Prima ancora che Nintendo e Splatoon ci facessero capire quanto è divertente spargere colore dappertutto, THQ aveva già provato a spiegarcelo nel 2008 con il primo episodio di de Blob su Wii. In entrambi i casi, lo scopo del gioco è colorare l’ambiente circostante, ma mentre in Splatoon lo spargimento di colore avviene principalmente sparando vernice all’impazzata in adrenaliniche arene ghermite di amici e avversari, in de Blob e il suo sequel de Blob 2 la situazione è molto più solitaria e tranquilla. Fin troppo, alle volte.
A metà tra un platform e un puzzle game, de Blob e il suo seguito, arrivato nel 2011 su Wii e le altre console della generazione precedente (qui riproposto sulle console attuali in versione Remastered), ci mettono nei panni (beh, in realtà è nudo!) di un personaggio amorfo che ha il compito di riportare il colore negli scenari grigi e spenti che ospitano il gioco.
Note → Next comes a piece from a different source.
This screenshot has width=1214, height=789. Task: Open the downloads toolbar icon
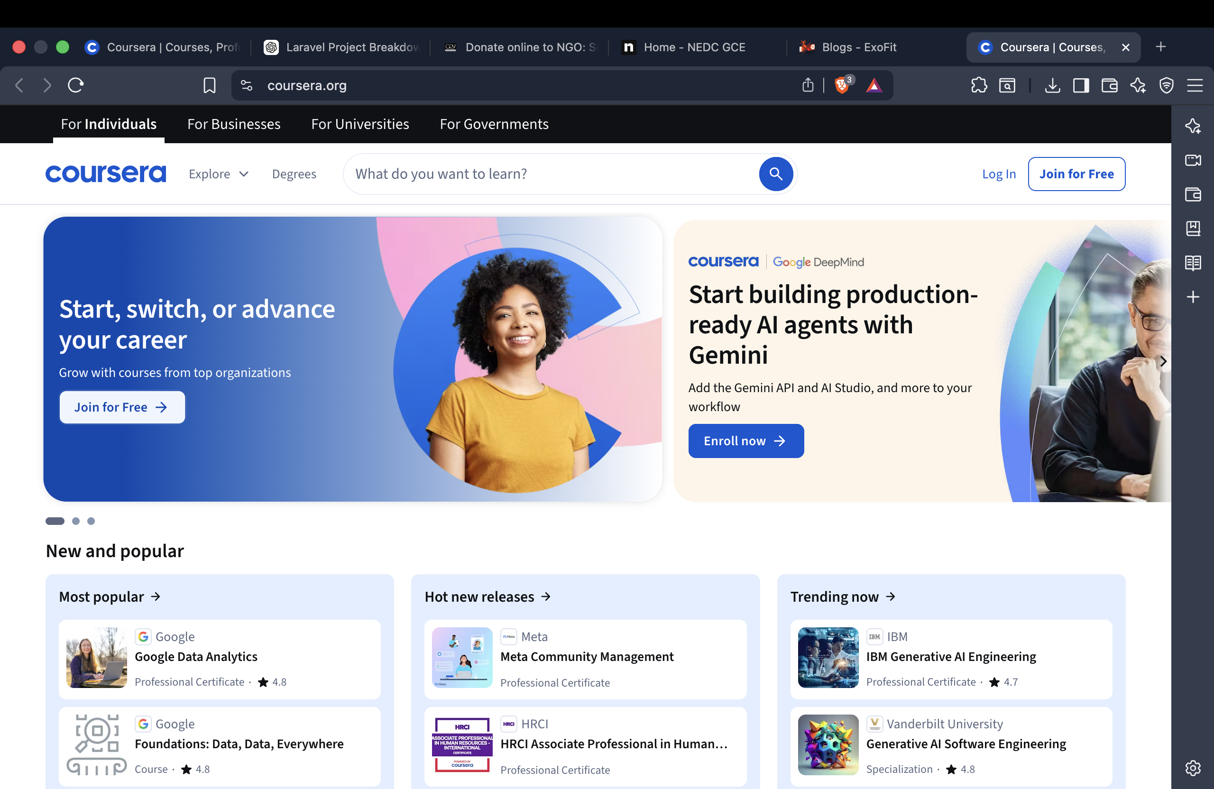pyautogui.click(x=1052, y=85)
La meccanica di base vede il nostro Blob risucchiare colori diversi da pozze o altre improbabili fonti, e “toccare” vari elementi del paesaggio per ricolorarli e riportarli allo splendore che li contraddistingueva prima che diventassero monocromi a causa del temibile (??) Compagno Nero.
A tutto ciò si aggiungono una serie di varianti e di difficoltà in più che tentano di creare un po’ di varietà a una struttura di gioco che rischia di essere troppo semplice e ripetitiva. Ma nell’estremo tentativo di proporre dei diversivi allo schema e rivitalizzare l’interesse dei giocatori livello dopo livello, gli sviluppatori si sono forse fatti scappare la mano.
QUANTITÀ E NON QUALITÀ
La “generosità” di Blue Tongue Entartainment si ritorce contro i poveri giocatori, visto che le mappe esplorabili sono fin troppo grandi, obbligandoci a colorare un numero eccessivo di oggetti che porta ben presto ad annoiarsi. Gli elementi collezionabili in ogni livello sono talmente tanti che se ne perde l’interesse, visto anche che il motivo per il quale cerchiamo di averli tutti resta praticamente oscuro. A poco servono anche le variabili ideate dal team di sviluppo per creare un po’ di scompiglio: colorare gli elementi solo nella tinta suggerita dal gioco, la cui fonte è spesso e volentieri lontanissima dall’obiettivo, o l’introduzione di varie tipologie di ostacoli come l’acqua o altri nemici che sono capaci di renderci nuovamente di un colore neutro e quindi impedirci di colorare il mondo. Ciò succede perché ben presto sopraggiungono ripetitività, confusione e il dubbio che forse quel livello è destinato a non finire mai.
Non aiuta, in tutto questo, un sistema di controllo che è invecchiato ancora peggio del comparto grafico. Riuscire a governare Blob è arduo, e spesso è anche l’unica vera difficoltà di fronte a cui il gioco ci pone. Salti non precisi, movimenti nello spazio che ci hanno fatto cambiare o perdere colore involontariamente: tutti elementi che erano già difficilmente digeribile nel 2011, figuratevi ora, con un’edizione rimasterizzata a sette anni di distanza.
THQ Nordic ha aggiunto per questa occasione una modalità multiplayer che, effettivamente, riesce a donare un po’ di effervescenza all’esperienza di gioco. Si tratta di piccole gare in splitscreen che, isolate dal logorroico e ridondante contesto principale, riescono a offrire realmente un piacevole diversivo. Nel complesso, anche questo piccolo extra non giustifica il ritorno di una serie di cui in pochi sentivano la mancanza e che, allo stato attuale, non può che fare cadere le braccia anche ai pochi che aspettavano con ansia questa edizione rimasterizzata.